Each line below that contains the word "Persia" is to be counted; give only the final number.
(Recorded information Opens)
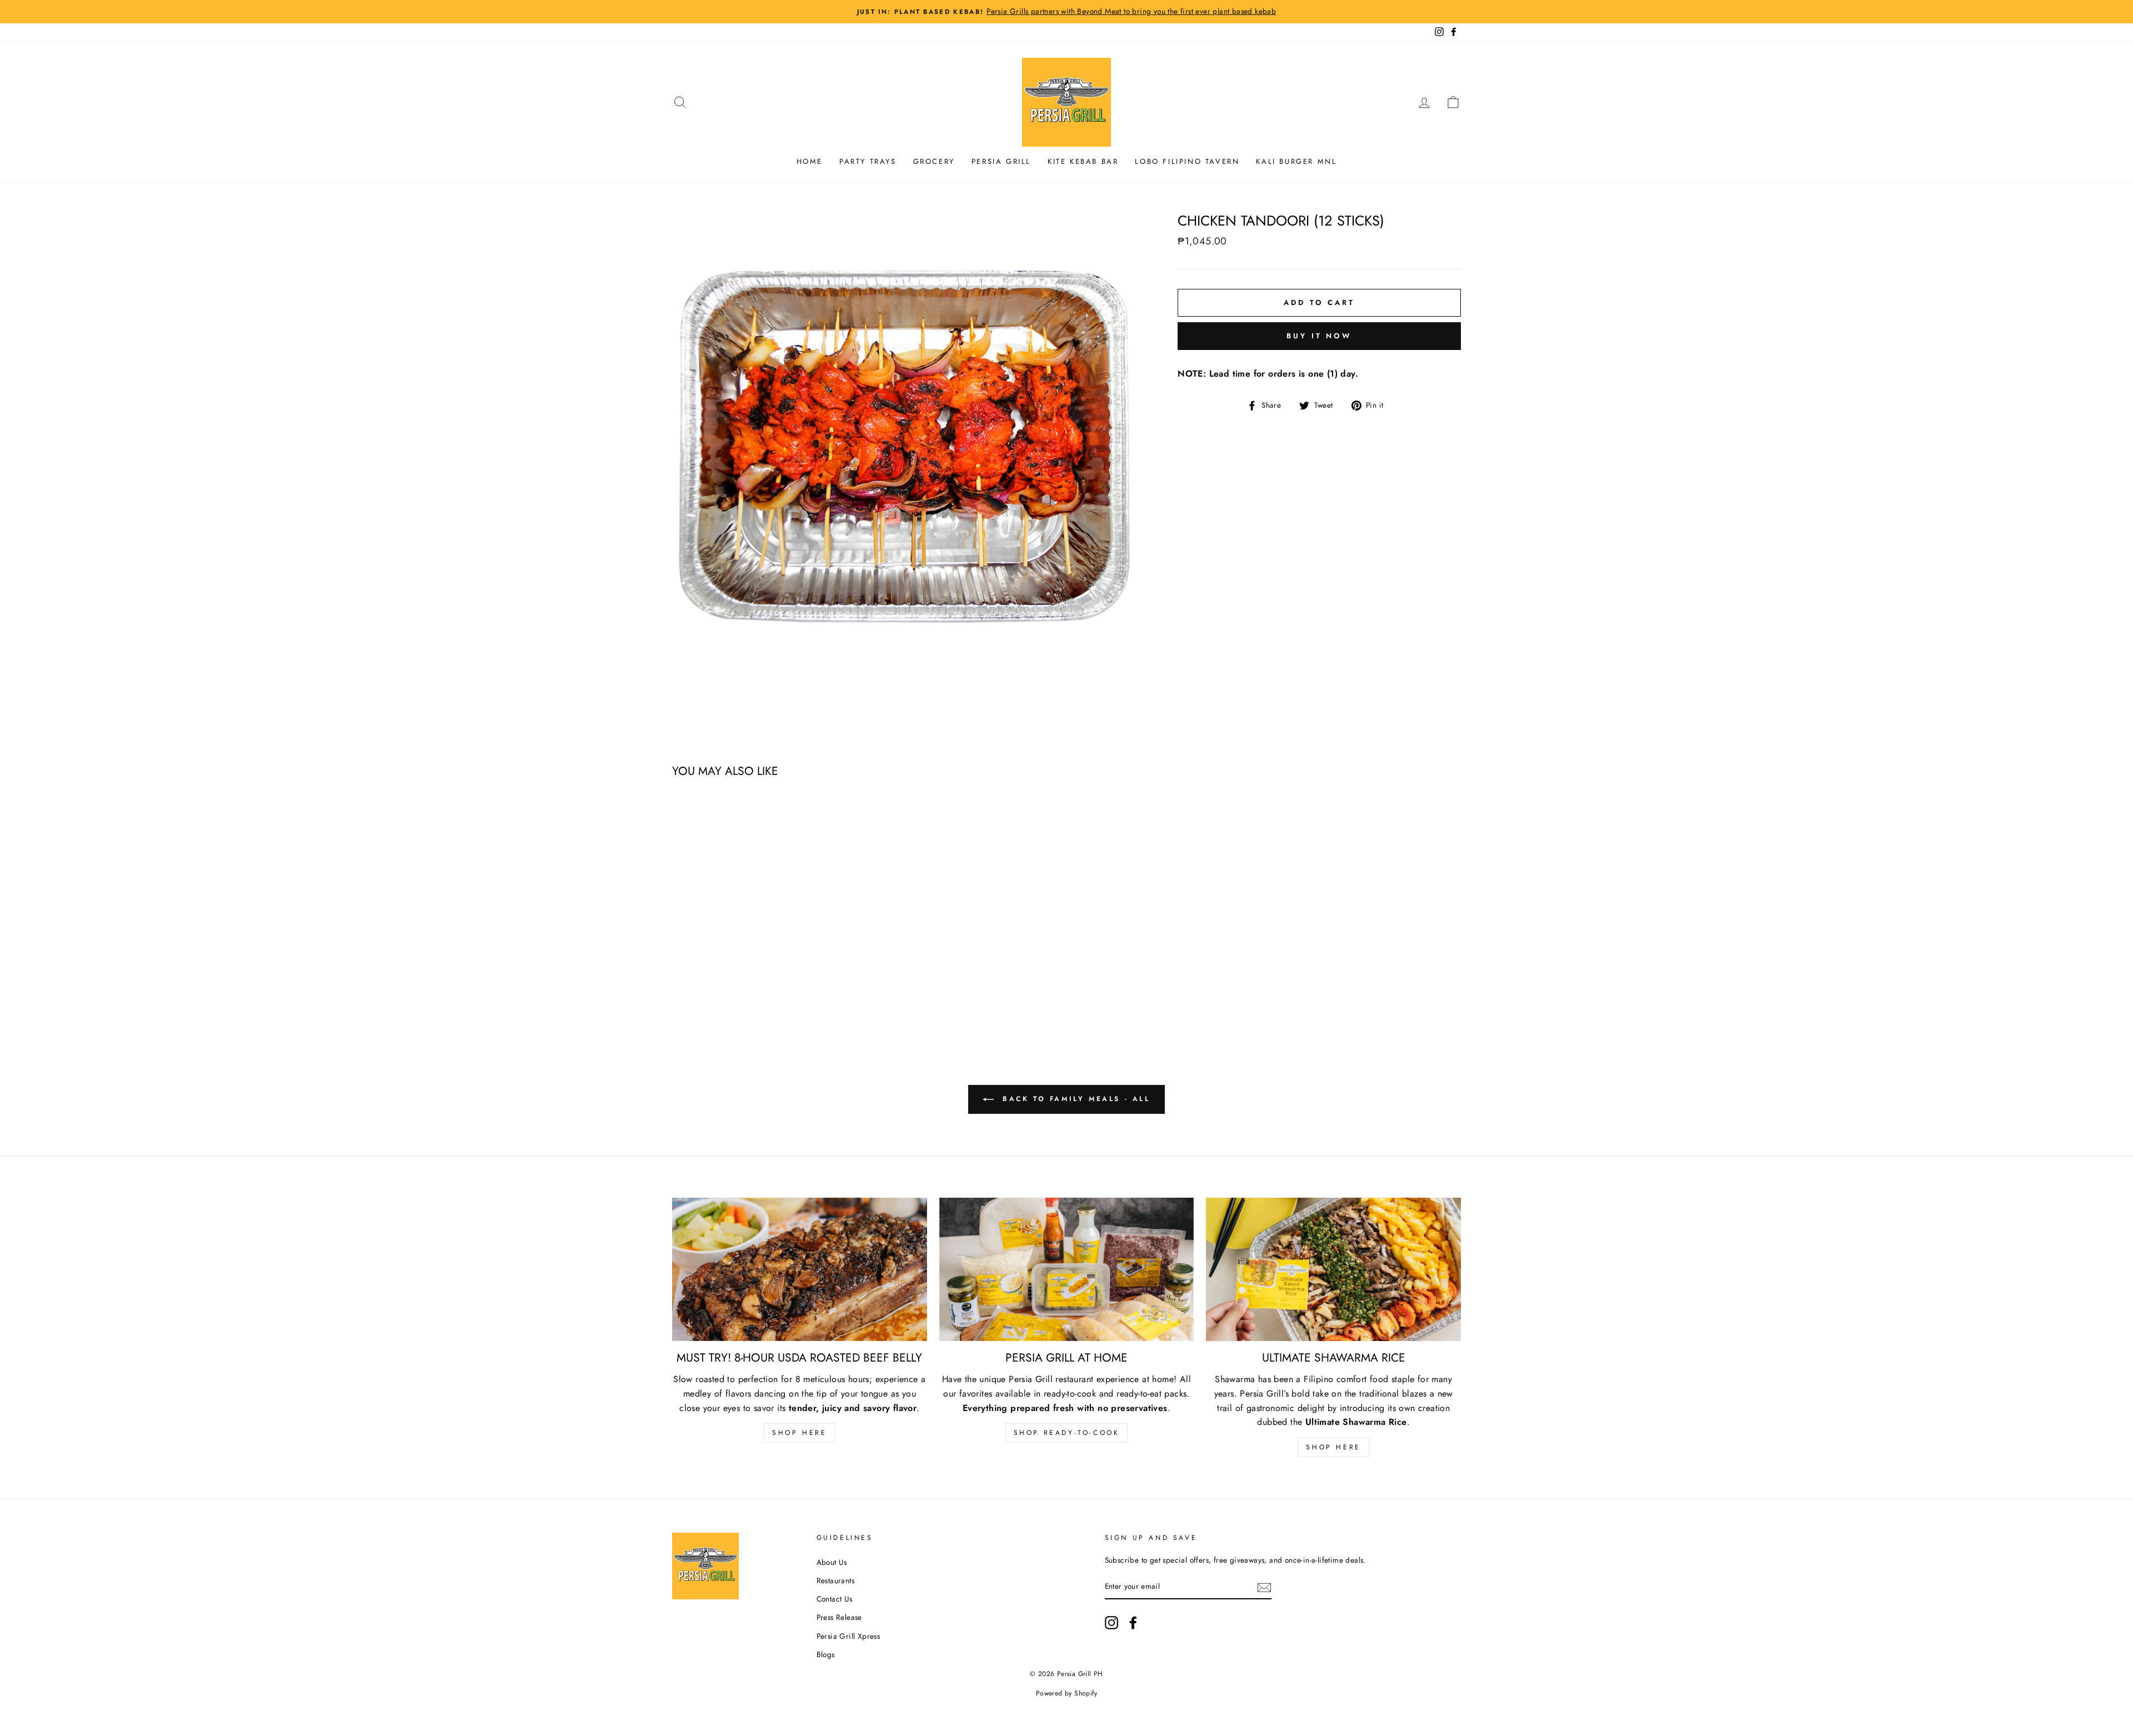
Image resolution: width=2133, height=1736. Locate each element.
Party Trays (868, 161)
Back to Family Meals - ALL (1074, 1099)
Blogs (826, 1654)
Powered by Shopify (1066, 1693)
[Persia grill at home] (1066, 1269)
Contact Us (835, 1598)
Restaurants (835, 1580)
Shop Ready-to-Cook (1067, 1433)
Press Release (839, 1617)
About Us (832, 1562)
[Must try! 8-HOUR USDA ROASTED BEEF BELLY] (799, 1269)
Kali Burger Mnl (1296, 161)
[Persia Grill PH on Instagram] (1111, 1622)
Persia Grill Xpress (848, 1636)
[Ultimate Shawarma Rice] (1333, 1269)
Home (810, 161)
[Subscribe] (1264, 1587)
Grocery (934, 161)
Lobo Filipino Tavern (1187, 161)
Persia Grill (1001, 161)
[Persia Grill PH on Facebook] (1133, 1622)
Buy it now (1319, 336)
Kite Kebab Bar (1083, 161)
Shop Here (799, 1433)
(Recorded information Closes)
Task result:
5